Yes, I just reinstalled a prior rpm without the reversion to cgi/cgi.c but
with the  --enable-unicode and  --enable-unicode=utf-8,iso-2022-jp,iso-8859-1
flags and it was working fine. I'm not sure why I didn't see this working
before, I'm sure I restarted courier after installing this version of the
rpm. Anyway, disregard the previous claims of problems with that patch, the
correct way to resolve the display issue is to add the appropriate
--enable-unicode flags and be more clueful about restarting the services.

Thanks Mr. Sam

-----Original Message-----
From: [EMAIL PROTECTED] on behalf of Sam
Varshavchik
Sent: Sat 1/27/2007 5:20 PM
To: [email protected]
Subject: Re: [courier-users] Issue with webmail utf-8/iso-2202-jp display
 
Jason Benguerel writes:

> Mr. Sam and all, 
> 
> I backed out the recent patch to cgi/cgi.c (reverted to 1.32) and this
> resolved the display issue.
> 
> I had prior to this reversion inserted some test utf-8 encoded text into
> several sqwebmail templates to insure that it wasn't an issue with the
> webserver configuration, and concluded that the text wasn't getting mangled
> by the server or the cgi processing code. This led me to back out the most
> likely suspect. If you can explain how this substitution of the unicode
> non-breaking space was breaking the calendaring application I can attempt
to
> offer a better way to resolve the issue.

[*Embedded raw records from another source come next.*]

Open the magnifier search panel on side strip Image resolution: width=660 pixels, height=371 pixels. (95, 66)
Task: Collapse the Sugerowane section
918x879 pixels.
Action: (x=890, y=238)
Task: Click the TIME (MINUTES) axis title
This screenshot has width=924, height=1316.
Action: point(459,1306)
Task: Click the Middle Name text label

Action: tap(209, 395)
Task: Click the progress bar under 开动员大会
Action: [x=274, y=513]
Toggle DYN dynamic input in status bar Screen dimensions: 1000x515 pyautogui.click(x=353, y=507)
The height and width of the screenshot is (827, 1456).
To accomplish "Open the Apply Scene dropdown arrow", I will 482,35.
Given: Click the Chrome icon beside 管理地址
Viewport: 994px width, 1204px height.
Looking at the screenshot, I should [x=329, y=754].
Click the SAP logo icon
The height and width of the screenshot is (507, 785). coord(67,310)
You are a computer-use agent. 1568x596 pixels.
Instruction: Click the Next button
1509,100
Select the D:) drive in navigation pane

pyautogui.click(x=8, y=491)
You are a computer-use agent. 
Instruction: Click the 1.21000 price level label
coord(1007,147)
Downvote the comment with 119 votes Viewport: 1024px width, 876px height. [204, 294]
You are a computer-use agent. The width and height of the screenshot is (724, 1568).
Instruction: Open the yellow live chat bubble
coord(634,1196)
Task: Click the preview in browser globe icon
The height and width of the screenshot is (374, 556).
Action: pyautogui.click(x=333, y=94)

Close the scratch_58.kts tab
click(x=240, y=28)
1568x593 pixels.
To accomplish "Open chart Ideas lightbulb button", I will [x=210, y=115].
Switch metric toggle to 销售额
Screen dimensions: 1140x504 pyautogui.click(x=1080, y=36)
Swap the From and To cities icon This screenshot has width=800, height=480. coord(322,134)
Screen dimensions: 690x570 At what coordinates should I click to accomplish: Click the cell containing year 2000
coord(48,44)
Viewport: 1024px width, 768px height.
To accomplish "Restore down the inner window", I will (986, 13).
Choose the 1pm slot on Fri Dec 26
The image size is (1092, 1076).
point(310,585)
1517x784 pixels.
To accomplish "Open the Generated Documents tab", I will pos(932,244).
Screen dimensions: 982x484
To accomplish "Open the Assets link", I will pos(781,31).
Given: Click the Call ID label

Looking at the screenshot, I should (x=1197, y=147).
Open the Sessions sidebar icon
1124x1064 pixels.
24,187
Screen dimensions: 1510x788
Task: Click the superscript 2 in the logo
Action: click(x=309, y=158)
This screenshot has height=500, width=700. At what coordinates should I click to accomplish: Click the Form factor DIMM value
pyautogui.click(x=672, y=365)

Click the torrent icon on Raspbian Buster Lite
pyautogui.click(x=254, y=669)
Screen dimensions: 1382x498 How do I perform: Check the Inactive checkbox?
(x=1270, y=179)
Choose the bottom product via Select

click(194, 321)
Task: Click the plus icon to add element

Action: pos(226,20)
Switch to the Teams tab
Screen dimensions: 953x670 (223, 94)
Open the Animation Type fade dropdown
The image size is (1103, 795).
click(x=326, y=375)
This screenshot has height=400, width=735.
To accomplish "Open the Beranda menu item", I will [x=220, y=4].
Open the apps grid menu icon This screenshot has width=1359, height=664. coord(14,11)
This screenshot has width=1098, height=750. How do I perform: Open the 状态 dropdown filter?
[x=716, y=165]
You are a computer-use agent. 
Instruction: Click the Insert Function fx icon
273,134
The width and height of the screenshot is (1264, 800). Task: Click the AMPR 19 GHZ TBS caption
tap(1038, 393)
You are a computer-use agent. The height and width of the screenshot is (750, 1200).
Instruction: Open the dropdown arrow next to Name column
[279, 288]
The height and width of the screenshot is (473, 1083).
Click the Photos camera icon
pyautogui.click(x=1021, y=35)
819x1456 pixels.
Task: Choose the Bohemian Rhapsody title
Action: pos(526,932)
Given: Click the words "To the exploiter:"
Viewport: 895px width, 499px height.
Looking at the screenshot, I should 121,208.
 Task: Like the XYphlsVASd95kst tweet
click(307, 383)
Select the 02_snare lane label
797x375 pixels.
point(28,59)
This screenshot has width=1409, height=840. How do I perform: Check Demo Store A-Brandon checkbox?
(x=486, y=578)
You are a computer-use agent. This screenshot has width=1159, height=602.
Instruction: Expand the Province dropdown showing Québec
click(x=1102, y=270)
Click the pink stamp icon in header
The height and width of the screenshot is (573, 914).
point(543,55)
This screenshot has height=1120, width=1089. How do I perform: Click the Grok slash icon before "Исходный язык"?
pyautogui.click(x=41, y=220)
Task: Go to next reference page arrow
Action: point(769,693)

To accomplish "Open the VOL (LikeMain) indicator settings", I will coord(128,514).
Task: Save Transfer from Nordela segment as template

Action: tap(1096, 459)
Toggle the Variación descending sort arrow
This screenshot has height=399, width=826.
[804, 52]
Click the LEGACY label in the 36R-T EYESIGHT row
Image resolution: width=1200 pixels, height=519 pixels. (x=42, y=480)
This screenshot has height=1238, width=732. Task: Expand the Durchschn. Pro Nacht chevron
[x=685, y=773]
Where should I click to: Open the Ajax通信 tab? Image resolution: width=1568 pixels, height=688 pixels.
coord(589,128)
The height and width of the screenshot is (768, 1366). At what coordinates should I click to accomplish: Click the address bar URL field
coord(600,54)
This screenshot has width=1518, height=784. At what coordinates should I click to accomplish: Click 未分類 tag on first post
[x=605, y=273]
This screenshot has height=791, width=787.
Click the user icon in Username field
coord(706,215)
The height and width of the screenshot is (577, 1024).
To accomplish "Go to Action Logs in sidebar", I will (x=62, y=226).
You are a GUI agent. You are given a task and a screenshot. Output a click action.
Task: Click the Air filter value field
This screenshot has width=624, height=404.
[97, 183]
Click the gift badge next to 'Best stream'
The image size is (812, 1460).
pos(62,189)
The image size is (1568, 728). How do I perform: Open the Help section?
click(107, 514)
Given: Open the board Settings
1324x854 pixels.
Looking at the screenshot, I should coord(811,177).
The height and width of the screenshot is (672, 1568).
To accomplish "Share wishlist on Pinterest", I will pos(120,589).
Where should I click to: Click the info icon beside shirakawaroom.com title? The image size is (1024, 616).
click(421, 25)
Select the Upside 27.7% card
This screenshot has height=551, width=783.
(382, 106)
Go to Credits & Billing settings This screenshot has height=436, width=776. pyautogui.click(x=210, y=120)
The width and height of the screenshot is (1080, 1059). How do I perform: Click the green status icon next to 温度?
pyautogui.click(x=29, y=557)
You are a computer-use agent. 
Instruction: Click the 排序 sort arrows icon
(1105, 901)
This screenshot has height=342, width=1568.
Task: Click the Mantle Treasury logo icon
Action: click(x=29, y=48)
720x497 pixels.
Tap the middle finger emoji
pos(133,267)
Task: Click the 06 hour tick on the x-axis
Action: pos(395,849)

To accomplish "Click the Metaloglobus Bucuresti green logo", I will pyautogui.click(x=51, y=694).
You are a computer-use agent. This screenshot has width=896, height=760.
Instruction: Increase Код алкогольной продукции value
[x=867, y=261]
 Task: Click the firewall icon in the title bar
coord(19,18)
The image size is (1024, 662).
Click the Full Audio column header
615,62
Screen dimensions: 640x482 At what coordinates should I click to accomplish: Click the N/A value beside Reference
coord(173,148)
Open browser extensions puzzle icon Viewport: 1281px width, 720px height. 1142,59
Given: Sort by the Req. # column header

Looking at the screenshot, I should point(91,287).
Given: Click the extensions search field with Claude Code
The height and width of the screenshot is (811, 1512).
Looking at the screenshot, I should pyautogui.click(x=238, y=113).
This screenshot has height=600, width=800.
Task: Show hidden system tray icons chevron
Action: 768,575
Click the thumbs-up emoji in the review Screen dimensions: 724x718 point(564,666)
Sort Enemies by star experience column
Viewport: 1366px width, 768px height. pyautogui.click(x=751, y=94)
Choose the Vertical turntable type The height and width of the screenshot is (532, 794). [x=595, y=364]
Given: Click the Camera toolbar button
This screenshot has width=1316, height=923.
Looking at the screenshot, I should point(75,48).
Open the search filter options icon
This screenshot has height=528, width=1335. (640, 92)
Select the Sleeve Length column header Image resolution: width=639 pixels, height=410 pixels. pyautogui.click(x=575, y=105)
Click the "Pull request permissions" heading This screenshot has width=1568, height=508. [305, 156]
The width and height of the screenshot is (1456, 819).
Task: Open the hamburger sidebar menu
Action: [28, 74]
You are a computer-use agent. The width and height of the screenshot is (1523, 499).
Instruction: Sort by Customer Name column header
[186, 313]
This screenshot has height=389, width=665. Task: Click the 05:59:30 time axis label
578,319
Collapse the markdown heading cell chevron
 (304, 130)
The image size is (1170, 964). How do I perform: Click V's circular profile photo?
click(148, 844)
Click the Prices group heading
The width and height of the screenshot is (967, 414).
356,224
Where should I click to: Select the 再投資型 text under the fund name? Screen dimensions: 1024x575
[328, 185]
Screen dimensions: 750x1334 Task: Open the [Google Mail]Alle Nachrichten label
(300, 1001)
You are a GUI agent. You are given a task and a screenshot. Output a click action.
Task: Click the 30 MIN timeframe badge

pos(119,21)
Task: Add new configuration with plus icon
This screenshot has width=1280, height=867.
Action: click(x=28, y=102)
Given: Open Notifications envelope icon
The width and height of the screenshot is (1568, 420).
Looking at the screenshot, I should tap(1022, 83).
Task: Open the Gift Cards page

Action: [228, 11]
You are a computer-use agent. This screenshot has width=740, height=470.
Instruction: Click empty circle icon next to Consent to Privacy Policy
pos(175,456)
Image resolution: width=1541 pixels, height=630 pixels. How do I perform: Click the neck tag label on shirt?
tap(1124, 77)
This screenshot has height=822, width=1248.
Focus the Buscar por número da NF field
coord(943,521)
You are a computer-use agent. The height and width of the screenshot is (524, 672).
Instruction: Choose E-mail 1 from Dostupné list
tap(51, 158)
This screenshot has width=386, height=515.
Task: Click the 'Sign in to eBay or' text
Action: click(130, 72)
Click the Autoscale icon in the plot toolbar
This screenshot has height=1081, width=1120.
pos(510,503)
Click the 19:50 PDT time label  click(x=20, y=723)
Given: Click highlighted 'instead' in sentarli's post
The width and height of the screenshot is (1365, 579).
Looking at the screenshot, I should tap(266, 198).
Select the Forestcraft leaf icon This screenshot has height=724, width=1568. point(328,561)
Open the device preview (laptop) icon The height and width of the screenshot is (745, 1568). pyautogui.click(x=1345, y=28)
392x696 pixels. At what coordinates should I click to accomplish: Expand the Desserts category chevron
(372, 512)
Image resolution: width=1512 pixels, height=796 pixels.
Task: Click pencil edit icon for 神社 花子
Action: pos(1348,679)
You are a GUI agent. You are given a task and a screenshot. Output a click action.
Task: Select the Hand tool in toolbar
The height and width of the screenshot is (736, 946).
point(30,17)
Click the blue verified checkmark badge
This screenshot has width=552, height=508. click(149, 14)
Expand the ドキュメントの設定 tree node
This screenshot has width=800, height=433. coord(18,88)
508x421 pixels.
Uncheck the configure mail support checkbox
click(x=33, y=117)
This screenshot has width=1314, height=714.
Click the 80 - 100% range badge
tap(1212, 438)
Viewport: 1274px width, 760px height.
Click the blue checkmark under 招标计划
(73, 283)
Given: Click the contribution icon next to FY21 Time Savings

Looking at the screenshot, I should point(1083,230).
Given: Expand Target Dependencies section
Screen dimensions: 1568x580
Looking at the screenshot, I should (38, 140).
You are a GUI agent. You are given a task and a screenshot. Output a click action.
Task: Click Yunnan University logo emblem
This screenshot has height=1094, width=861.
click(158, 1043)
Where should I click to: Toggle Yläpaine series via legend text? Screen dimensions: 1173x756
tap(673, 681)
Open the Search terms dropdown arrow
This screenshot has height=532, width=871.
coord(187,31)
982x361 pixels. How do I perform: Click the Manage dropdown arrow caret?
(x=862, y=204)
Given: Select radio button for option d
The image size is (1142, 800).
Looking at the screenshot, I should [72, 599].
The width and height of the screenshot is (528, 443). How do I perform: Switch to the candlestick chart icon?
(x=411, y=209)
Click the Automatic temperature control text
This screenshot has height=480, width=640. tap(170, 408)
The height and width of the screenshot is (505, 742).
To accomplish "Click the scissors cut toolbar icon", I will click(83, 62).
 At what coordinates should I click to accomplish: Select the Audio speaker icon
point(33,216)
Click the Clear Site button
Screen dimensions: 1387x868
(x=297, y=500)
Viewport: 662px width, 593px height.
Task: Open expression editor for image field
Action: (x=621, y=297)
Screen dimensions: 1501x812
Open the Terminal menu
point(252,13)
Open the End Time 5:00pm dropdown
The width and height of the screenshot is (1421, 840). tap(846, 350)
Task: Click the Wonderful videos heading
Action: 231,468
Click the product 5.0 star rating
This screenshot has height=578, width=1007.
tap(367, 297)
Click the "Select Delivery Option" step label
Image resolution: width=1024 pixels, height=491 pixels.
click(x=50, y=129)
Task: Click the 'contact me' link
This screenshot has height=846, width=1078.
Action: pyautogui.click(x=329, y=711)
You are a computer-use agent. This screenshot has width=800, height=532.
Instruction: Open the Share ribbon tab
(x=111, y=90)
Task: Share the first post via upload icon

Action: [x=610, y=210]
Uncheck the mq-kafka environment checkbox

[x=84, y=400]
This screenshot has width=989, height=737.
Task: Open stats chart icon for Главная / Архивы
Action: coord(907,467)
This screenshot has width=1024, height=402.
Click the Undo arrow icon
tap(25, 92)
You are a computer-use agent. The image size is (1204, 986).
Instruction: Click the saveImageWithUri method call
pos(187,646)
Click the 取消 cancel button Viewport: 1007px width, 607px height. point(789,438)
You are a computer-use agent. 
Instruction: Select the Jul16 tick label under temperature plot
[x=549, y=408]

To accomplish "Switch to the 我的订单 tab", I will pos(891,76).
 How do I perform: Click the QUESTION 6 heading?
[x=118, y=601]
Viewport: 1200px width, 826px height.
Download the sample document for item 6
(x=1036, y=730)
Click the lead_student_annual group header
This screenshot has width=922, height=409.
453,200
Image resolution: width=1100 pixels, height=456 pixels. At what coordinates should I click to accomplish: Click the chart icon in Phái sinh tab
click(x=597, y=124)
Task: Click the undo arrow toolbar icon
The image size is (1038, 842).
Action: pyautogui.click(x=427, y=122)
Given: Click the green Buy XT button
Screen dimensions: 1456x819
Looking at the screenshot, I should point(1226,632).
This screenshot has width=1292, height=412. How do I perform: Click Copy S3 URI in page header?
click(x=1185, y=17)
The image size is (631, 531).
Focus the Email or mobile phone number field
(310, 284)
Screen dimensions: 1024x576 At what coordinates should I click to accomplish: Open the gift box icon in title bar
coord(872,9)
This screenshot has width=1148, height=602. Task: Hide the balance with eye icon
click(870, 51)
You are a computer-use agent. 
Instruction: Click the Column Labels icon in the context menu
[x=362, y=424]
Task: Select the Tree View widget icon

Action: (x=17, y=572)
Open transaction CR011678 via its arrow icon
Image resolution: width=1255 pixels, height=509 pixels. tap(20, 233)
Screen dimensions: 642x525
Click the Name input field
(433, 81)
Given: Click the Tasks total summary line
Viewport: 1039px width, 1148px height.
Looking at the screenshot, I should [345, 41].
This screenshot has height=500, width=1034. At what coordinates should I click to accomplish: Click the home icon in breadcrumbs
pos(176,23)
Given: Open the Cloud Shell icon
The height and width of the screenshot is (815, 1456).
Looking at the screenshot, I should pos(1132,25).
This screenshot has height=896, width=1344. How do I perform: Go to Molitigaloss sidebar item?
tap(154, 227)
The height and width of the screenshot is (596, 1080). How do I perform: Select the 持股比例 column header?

The code in cgi.c has nothing to do with text output, but with parsing input 
to the cgi.  So, I'm afraid that you have some more digging left to do, on 
your part, to understand what the real problem is.

The original problem was that in utf-8, 0xA0 may be a part of a multibyte 
sequence, and not a non-breaking space.  So, mangling 0xA0 back to 0x20 
actually broke valid UTF-8 input.

Now, the pre-1.33 code was the one that was actually mangling the input to 
the cgi, and the mangling was removed in 1.33.  If anything, it should be 
the other way around, since now sqwebmail will not mangle the input it 
receives from the browser.  Originally, non-breaking spaces in the input 
were mangled back to an ordinary space, due to some issues with early 
pre-utf8 browsers.  This was the only change in 1.33.